# Work instructions
The line containing "Open OneNote Web Clipper from toolbar" and every line after it, through the end of the records below: repeat them exactly, nothing more.

== Data for this exercise ==

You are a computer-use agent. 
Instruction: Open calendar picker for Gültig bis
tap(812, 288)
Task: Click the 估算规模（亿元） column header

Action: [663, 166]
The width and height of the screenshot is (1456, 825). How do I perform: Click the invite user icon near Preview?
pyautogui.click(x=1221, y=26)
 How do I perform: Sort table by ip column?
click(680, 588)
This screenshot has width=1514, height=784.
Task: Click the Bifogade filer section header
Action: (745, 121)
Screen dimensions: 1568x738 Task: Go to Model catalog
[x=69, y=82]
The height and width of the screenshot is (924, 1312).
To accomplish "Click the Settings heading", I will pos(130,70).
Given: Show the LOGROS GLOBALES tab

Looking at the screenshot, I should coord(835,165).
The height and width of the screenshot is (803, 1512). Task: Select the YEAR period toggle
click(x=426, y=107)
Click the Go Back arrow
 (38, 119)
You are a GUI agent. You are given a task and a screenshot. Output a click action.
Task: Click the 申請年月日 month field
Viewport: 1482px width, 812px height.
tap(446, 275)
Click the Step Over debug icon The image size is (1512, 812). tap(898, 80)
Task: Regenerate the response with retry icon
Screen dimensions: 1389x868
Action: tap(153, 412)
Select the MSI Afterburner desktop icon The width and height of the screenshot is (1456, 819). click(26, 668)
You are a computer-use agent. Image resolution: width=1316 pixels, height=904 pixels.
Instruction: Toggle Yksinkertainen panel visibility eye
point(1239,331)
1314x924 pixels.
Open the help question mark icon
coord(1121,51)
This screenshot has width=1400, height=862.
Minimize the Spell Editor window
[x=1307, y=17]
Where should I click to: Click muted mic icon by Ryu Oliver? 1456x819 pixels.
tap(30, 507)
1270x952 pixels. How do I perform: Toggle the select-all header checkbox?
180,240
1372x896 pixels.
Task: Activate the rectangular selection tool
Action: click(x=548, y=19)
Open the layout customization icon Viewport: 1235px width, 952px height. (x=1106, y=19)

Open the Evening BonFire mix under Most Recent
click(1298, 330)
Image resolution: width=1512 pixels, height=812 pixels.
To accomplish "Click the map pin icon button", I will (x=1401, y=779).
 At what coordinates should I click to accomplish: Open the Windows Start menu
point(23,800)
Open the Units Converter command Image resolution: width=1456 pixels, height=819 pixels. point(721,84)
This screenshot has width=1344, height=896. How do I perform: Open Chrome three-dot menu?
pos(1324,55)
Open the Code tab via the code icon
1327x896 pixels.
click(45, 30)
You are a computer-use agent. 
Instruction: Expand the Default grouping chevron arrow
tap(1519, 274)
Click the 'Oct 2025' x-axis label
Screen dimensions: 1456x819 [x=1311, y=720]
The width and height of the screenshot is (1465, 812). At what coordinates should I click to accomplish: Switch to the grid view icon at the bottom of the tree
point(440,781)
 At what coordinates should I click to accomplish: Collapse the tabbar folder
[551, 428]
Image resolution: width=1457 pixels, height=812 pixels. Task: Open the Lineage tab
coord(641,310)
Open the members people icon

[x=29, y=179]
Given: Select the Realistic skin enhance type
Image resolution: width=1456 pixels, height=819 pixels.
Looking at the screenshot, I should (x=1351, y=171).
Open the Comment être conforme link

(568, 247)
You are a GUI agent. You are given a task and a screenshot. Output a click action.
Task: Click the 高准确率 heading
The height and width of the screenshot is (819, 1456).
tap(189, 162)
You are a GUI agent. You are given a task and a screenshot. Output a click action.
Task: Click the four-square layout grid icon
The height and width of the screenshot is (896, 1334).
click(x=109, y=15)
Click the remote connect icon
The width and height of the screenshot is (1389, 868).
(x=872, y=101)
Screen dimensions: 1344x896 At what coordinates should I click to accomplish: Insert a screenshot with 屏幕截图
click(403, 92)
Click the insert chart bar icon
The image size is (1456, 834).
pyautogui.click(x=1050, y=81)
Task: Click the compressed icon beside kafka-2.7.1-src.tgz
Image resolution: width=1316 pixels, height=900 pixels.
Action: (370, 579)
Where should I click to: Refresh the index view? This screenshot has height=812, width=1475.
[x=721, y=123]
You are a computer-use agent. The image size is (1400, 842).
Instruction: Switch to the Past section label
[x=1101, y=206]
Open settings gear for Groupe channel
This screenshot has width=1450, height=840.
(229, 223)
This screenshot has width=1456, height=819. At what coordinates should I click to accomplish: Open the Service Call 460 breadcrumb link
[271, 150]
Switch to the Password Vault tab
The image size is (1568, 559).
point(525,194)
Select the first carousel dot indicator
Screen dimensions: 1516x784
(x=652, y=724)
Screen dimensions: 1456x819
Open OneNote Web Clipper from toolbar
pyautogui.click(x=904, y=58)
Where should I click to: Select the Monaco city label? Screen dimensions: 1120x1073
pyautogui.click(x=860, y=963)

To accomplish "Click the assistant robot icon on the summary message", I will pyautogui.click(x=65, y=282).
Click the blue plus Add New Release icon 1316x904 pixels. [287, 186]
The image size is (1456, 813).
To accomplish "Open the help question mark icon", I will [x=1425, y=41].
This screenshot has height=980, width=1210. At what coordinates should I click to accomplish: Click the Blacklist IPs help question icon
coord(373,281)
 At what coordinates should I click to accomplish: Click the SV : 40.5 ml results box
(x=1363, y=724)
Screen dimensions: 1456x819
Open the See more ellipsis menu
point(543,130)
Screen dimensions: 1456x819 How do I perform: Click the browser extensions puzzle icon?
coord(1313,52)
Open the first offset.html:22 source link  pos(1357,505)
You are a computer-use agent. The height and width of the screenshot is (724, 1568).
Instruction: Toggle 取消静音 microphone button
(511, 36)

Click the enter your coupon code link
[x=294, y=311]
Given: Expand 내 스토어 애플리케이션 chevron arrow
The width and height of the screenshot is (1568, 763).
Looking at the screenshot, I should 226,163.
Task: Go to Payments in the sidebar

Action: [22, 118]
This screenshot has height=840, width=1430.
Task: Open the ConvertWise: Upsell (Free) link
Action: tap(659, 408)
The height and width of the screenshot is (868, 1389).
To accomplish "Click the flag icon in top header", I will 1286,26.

===

# Result below
Open OneNote Web Clipper from toolbar
pyautogui.click(x=904, y=58)
Where should I click to: Select the Monaco city label? Screen dimensions: 1120x1073
pyautogui.click(x=860, y=963)

To accomplish "Click the assistant robot icon on the summary message", I will pyautogui.click(x=65, y=282).
Click the blue plus Add New Release icon 1316x904 pixels. [287, 186]
The image size is (1456, 813).
To accomplish "Open the help question mark icon", I will [x=1425, y=41].
This screenshot has height=980, width=1210. At what coordinates should I click to accomplish: Click the Blacklist IPs help question icon
coord(373,281)
 At what coordinates should I click to accomplish: Click the SV : 40.5 ml results box
(x=1363, y=724)
Screen dimensions: 1456x819
Open the See more ellipsis menu
point(543,130)
Screen dimensions: 1456x819 How do I perform: Click the browser extensions puzzle icon?
coord(1313,52)
Open the first offset.html:22 source link  pos(1357,505)
You are a computer-use agent. The height and width of the screenshot is (724, 1568).
Instruction: Toggle 取消静音 microphone button
(511, 36)

Click the enter your coupon code link
[x=294, y=311]
Given: Expand 내 스토어 애플리케이션 chevron arrow
The width and height of the screenshot is (1568, 763).
Looking at the screenshot, I should 226,163.
Task: Go to Payments in the sidebar

Action: [22, 118]
This screenshot has height=840, width=1430.
Task: Open the ConvertWise: Upsell (Free) link
Action: tap(659, 408)
The height and width of the screenshot is (868, 1389).
To accomplish "Click the flag icon in top header", I will 1286,26.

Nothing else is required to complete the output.